- [ACTIVITY]: Check each line below for the word "range". Then give only how many lines have it.

Data extracted from a collection:
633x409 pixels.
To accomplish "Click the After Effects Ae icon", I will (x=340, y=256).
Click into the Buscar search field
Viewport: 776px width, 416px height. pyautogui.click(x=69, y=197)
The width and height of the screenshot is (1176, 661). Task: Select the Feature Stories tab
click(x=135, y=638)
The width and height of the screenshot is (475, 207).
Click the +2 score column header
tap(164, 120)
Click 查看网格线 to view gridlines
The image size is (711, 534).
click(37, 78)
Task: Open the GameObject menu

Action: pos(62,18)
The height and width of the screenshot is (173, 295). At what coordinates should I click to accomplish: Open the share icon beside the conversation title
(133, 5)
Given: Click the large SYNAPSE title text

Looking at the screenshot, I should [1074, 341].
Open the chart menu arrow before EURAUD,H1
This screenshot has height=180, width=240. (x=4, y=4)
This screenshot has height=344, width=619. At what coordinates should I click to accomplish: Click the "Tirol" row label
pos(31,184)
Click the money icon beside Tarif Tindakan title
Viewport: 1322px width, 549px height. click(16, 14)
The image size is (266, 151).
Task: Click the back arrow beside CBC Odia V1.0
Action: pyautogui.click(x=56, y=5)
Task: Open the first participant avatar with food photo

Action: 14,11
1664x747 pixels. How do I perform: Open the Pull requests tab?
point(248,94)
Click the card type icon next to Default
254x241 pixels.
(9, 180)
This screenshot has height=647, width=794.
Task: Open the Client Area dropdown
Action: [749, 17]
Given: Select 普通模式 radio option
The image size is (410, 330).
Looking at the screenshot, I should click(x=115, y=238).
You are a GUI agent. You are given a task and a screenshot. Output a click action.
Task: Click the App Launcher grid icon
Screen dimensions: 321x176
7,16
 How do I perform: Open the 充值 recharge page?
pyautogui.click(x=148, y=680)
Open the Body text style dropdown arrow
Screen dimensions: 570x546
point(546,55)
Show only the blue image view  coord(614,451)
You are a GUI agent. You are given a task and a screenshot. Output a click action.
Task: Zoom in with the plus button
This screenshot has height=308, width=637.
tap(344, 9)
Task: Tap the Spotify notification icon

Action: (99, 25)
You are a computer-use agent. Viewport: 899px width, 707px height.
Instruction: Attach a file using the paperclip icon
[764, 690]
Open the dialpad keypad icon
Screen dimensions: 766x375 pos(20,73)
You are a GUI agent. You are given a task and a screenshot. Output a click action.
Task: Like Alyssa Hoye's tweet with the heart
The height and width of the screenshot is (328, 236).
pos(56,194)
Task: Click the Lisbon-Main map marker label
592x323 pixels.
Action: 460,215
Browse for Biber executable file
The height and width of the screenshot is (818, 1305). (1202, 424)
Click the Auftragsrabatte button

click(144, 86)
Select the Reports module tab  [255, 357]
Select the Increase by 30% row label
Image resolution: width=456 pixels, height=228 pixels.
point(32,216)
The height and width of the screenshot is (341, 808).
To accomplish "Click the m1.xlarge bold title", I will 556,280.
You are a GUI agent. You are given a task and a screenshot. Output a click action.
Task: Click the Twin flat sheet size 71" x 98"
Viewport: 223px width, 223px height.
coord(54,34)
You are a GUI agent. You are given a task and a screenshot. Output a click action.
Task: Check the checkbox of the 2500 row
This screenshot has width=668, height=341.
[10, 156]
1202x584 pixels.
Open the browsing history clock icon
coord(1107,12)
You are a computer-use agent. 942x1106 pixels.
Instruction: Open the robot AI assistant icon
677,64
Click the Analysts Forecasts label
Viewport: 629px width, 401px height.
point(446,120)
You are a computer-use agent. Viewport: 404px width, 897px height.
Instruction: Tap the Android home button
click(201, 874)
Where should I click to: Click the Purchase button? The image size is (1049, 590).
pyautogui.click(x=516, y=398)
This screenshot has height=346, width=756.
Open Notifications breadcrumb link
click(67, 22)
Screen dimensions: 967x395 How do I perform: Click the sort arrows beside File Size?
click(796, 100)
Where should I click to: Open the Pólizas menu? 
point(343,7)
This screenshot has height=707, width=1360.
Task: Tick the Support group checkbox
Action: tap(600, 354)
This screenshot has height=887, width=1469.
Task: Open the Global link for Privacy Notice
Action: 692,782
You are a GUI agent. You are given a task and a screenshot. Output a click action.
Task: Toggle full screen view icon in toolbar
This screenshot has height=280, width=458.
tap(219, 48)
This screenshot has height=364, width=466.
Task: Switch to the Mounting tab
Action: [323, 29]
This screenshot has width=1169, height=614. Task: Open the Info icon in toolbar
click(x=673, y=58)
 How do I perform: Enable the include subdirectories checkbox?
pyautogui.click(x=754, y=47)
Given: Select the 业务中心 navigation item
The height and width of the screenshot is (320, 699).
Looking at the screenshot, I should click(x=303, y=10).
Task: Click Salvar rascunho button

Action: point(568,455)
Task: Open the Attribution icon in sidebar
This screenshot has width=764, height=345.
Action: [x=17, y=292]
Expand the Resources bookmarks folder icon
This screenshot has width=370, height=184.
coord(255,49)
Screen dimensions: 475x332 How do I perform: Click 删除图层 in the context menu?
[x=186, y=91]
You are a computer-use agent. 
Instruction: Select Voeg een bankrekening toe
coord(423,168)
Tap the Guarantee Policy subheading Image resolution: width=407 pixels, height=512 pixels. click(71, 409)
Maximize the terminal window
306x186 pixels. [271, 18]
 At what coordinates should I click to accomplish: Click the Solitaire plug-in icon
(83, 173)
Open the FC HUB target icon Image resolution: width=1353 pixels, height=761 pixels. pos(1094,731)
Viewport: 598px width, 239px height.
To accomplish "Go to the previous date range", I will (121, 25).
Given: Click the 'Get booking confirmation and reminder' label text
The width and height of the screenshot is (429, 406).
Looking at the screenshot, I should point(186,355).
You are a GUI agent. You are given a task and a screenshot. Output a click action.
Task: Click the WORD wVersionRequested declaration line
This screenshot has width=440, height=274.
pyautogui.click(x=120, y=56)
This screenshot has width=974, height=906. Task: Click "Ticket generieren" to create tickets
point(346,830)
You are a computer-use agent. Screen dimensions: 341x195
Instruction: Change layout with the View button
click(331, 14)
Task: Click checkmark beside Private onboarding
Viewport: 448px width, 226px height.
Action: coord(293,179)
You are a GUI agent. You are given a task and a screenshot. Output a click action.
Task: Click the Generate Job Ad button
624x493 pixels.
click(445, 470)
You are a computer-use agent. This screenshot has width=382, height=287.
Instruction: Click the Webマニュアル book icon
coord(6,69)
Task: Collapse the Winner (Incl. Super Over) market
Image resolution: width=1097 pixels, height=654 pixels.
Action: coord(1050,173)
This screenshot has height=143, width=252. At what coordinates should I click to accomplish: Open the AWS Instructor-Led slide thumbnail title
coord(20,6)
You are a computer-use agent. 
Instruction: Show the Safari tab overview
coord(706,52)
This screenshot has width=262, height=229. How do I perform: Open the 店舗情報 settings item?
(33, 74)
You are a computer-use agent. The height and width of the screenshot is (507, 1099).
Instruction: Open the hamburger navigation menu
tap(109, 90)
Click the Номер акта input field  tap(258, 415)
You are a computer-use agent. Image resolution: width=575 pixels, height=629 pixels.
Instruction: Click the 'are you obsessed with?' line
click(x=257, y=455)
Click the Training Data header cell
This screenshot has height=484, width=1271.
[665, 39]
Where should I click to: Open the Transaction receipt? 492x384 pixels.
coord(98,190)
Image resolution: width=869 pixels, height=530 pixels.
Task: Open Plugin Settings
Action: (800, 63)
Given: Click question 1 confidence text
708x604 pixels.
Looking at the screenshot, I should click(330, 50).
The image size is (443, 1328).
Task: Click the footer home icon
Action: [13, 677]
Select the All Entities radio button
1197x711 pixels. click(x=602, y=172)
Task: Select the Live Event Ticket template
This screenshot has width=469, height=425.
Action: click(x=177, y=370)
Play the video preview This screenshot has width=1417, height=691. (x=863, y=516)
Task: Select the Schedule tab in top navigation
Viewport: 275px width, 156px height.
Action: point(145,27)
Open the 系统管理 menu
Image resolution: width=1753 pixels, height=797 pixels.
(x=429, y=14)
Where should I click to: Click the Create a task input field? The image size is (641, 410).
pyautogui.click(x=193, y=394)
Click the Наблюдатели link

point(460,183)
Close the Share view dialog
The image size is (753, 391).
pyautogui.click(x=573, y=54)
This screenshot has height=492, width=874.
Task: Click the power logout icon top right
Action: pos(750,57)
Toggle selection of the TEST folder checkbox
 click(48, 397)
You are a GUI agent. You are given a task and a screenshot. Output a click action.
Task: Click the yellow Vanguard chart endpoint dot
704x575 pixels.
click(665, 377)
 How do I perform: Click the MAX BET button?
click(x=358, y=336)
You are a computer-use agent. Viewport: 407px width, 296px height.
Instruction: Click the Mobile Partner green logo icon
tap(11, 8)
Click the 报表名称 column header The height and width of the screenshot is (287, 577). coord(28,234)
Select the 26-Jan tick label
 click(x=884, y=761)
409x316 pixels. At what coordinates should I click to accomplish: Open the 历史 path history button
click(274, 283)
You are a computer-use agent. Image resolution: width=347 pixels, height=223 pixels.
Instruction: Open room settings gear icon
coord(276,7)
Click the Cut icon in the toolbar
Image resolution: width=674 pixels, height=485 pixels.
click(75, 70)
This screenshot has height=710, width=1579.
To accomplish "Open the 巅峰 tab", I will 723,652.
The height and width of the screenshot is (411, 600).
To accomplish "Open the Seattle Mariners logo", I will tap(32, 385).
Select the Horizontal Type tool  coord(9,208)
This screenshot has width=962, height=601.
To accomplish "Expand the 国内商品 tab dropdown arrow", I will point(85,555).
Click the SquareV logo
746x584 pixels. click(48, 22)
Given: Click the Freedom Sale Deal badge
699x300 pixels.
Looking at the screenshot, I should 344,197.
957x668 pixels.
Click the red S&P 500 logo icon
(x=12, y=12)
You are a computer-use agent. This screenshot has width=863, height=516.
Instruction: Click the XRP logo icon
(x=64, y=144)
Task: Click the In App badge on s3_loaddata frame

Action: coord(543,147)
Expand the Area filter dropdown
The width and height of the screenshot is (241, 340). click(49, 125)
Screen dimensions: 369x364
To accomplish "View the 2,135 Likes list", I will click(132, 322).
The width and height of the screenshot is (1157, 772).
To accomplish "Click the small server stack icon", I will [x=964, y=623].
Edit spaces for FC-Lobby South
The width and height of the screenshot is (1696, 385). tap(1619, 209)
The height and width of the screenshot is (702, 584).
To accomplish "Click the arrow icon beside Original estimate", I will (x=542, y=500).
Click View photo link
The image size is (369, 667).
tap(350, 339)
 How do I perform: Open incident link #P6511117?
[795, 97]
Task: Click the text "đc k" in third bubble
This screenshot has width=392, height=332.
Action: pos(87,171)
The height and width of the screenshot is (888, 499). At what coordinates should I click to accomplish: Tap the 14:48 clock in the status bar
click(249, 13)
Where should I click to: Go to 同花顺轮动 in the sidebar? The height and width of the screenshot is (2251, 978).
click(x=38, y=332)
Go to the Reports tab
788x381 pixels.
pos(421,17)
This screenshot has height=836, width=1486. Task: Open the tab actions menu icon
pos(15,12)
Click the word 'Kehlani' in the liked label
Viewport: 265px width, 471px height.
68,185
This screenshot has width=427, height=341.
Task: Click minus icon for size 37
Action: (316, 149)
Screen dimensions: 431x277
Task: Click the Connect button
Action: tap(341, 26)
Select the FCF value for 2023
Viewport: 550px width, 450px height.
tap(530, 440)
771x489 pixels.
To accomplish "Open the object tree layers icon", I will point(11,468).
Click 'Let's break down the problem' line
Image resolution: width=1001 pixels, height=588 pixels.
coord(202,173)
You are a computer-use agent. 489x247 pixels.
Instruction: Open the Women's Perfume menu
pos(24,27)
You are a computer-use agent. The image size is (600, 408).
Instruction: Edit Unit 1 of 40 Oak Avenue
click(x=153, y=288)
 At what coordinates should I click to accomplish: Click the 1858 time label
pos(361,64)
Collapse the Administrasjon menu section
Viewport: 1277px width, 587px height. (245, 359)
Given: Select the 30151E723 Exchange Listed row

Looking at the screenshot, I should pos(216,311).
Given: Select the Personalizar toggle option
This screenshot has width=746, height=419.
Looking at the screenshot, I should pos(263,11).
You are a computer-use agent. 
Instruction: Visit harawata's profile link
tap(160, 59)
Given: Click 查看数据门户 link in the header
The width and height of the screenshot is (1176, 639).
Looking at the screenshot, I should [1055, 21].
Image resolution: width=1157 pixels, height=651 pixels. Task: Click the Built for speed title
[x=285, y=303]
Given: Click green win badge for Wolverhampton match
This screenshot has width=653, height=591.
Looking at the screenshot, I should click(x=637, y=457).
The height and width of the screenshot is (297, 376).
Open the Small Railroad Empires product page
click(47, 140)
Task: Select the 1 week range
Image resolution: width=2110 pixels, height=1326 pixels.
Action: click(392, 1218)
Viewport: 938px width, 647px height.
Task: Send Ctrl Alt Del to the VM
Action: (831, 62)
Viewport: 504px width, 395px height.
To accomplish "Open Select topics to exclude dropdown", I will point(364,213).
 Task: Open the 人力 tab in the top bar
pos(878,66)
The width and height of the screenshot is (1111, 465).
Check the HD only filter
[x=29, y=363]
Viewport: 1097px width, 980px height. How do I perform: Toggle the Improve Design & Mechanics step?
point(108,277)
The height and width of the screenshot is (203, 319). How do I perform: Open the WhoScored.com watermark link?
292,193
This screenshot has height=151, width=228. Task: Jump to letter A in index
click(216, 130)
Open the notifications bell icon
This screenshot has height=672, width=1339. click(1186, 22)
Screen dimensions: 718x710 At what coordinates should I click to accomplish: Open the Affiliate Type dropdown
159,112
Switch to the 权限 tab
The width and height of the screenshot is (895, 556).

- [SOLUTION]: 2